Passage provided:
┌────────
I’m keen that disappearing photographic techniques are catalogued for future enjoyment. The Gelabrome process is a variant of the Carbro process. There seems to be very little on the internet about it and very few, if any, current alt-pro artists using it. I have had a few attempts, but so far the gelatin has come away from the substrate and I have got the initial mother picture contrast all wrong. But I will persevere, as I think the outcome could be stunning, and easier (theoretically) than Carbro or Carbon.

The Gelabrome Process


Georgia Procter-Gregg F.R.P.S.

With many thanks to David Lewis, who shared this article with me.

 Tony Cearns.

Mrs Georgia Procter-Gregg, FRPS. A Gelabrome (and Bromoil) pioneer – photographer unknown

To make a gelabrome, a suitable enlargement is stretched onto a board and coated with a thick layer of pigmented gelatin. When this coating is dry and hard, the print is removed from the board and processed, with slight modifications, as one would process a non-transfer Carbro, except that a single bath sensitizer is used. For pigment, the use of Windsor & Newton Black India Ink #951 will produce a rich sepia image.
└────────
What needs to be done:
Can you write what comes next in the passage on the Gelabrome process, starting right after its last sentence? The listing that comes next has no part in any of this.

Collected data:
┌────────
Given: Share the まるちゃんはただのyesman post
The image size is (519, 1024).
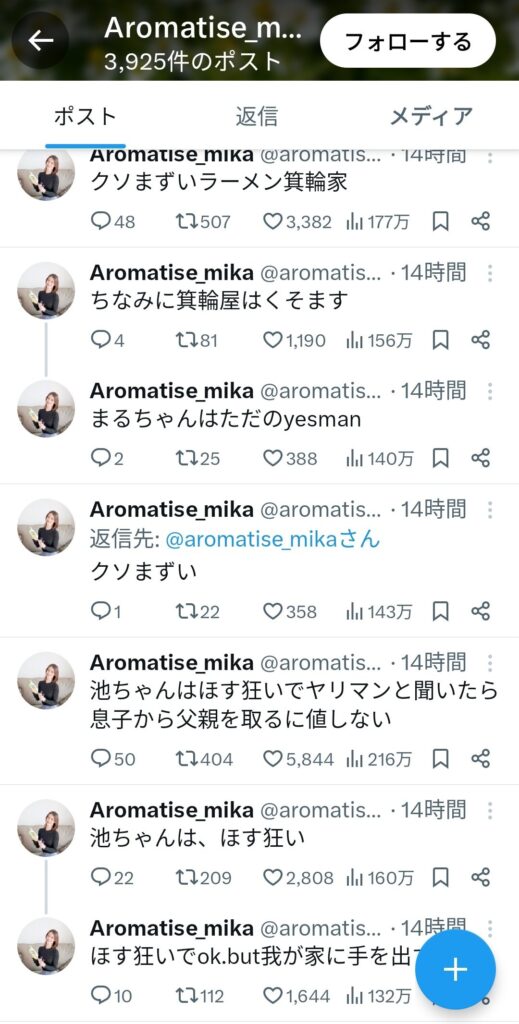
└────────
Answer to this task:
The method of working described here is suitable for making Gelabromes on standard Kentmere Art Document paper, grade II. Trials using Ilfobrom Matt are promising, but a much darker print is required.

For first experiments, choose a rather soft negative, and make a fully controlled enlargement, leaving a margin of not less than (2.5 cm.) on all edges. This print should be a little darker in the lightest areas than one would consider normal for the subject. Kodak developer D-163 diluted 1:7, and a development time of 5 minutes at a temperature of 68F. should produce a suitable print with a full range of middle tones. After a brief rinse in plain water the print should be fixed for 10 minutes in 20% plain hypo solution. For consistent results it is best to use fresh developer and fix for each print. Five fluid ounces (about 140cc) of each solution is enough to develop and fix a whole plate image if flat bottom dishes are used. The print should be rinsed after fixing, and then washed in running water for at least one hour.

When washing is complete the print should be surfaced dried between flufless cloths and mounted at once on a flat board, using gum strip paper tape on all edges, overlapping the corners. Allow the print to dry naturally and protect from dust. When dry and stretched, examine the edges to make sure that the print is firmly held, otherwise it will swell and buckle when the warm coating is poured onto it. It is quite usual a little swelling and ridging to occur a few minutes after coating, but by this time the gelatin should have set sufficiently for its evenness not to be affected, and the paper will smooth out again when dry.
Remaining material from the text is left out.